クライアントの新しい課題解決模索の中で繋がった、Tealiumと博報堂。

金子:私は博報堂のデジタルビジネス推進局に所属しており、博報堂全社の営業案件について、営業とスタッフの間で動いています。関わり方は案件によって異なりますが、スタッフィングのみの場合もあれば、フロント対応や全体的なプロデュースだったりと、いろいろな立ち位置で仕事しています。

後:博報堂DYホールディングスのマーケティング・テクノロジー・センターで、様々な技術を使ってマーケティングを活性化する取り組みをしています。当社のフィロソフィーには「生活者発想」というものがあり、365日の生活者の行動情報を集めてマーケティングに活用するにはどういったテクノロジーが必要なのか、どういった体制があればいいのかといったことを、実装・運用することに取り組んでいます。

関:ティーリアムジャパンでチャネルセールスマネージャーをしています。米本社Tealiumは2008年の創業で、元々タグマネージメントを主に手掛けていました。ただ、当初からモノだけでなく人にフォーカスするようなビジネスが出来ないかという考えがあったようです。
私は2015年のティーリアムジャパン立ち上げに携わりました。米本社Tealiumに直販よりパートナービジネスが大事である日本市場に特別に力を入れる考えがあったことと、人にフォーカスを当てたビジネスに取り組む、という考えに共鳴したためです。それ以前はERPやBIなどIT関連の企業で様々なデータを扱っていました。

海老澤:ティーリアムジャパンでパートナー様への技術支援を主に担当しています。私も関と同じ日本法人立ち上げ時の最初のメンバーです。それ以前はWebマーケティングやアクセス解析などを経験した後に、デジタルマーケティングに携わっていました。
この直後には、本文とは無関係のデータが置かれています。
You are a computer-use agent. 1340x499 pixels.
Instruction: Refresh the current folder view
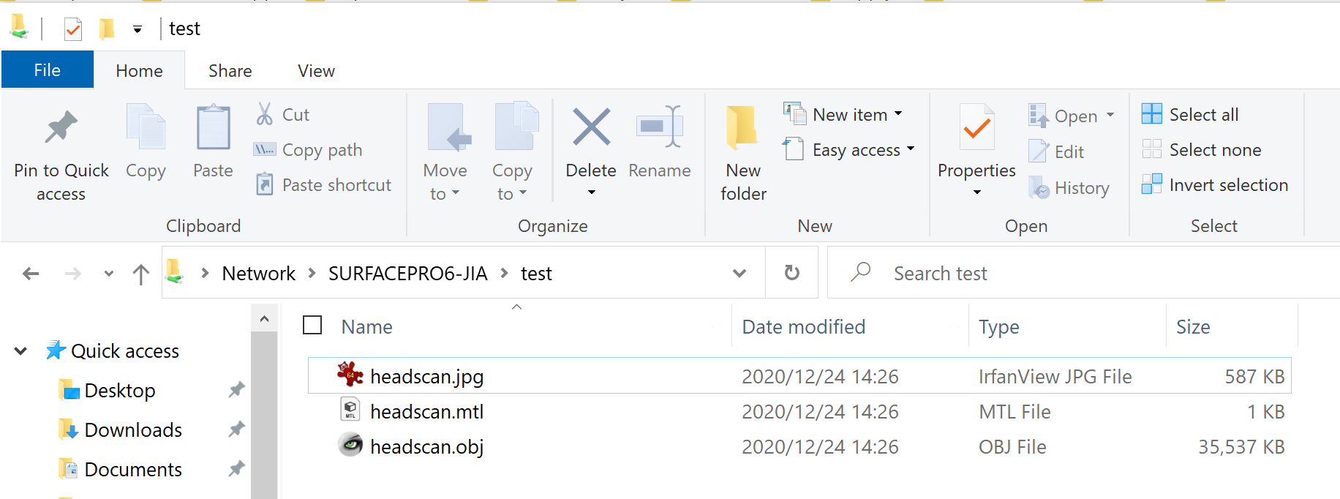click(791, 273)
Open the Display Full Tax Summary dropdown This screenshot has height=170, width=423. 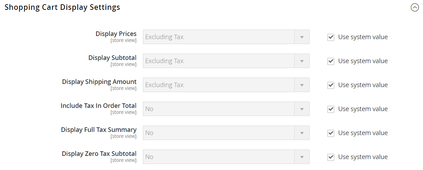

金子:2016年の暮れに、あるクライアント企業様から「Yahoo!やGoogle、SNSや各種DSPなど様々な広告媒体ごとに広告運用が個別最適化している。これら複数の媒体を横断して評価し、配信コントロールすることができないか」とご相談いただきました。日常的に複数のメディアと接触しているユーザーに対して、自社広告が繰り返し表示され過ぎているのではないか、といったことを懸念されていました。極端な例ですが、どれだけロイヤリティの高いユーザーでも、何十回も同じ広告を見たら嫌になりますからね。私は以前からTealiumの機能を知っておりまして、「Tealiumであれば出来ると思います」とご提案いたしました。それ以来、様々なクライアントに対してTealiumをご提案させていただき、ご一緒させていただいたことが、今回のTeam AIMに繋がっています。

博報堂 デジタルビジネス推進局の金子明彦。

後:2017年の6月に初めて博報堂として正式にクライアント案件でTealiumを使わせていただきました。ただデータを集める、統合するというだけではなく、マーケティング効果を得るためや、戦略立案、クリエイティブの策定などを行うためにどうしたら効果的にデータを集計できるか、インサイトが得られるか、ということを模索する中で、現Team AIMメンバーである、技術を持つ他の企業様にもお声掛けいたしました。

関:我々もTealiumというツール自体の知識はあっても、広告の知識やツールを使用するユーザー様の固有のデータについては知識がありません。このクライアント企業様の案件のように、狙うべきカスタマー像を明確にする場合はシステムインテグレーション、広告、Webなど様々な技術・知識を持つ企業の協力が必要でした。こういった中でTeam AIMの形が徐々に出来ていきましたね。

博報堂DYホールディングス マーケティング・テクノロジー・センターの後皓介。

チームの役割分担が良い意味で崩れてきた

後:生活者が自宅のパソコンやスマートフォン、アプリなどを使ってデジタルの顧客接点に自在にアクセスするようになっていますが、それぞれのデータはバラバラに管理されていて個人に紐付いていないのが現状です。さらには、店舗の来店や店舗ごとの会員カード、ポイントカードなども同じ個人が所有、使用、行動しているデータですが統合されていないケースが多いです。Tealiumを使えばそれらのデータの上をIDで紐付けることが可能です。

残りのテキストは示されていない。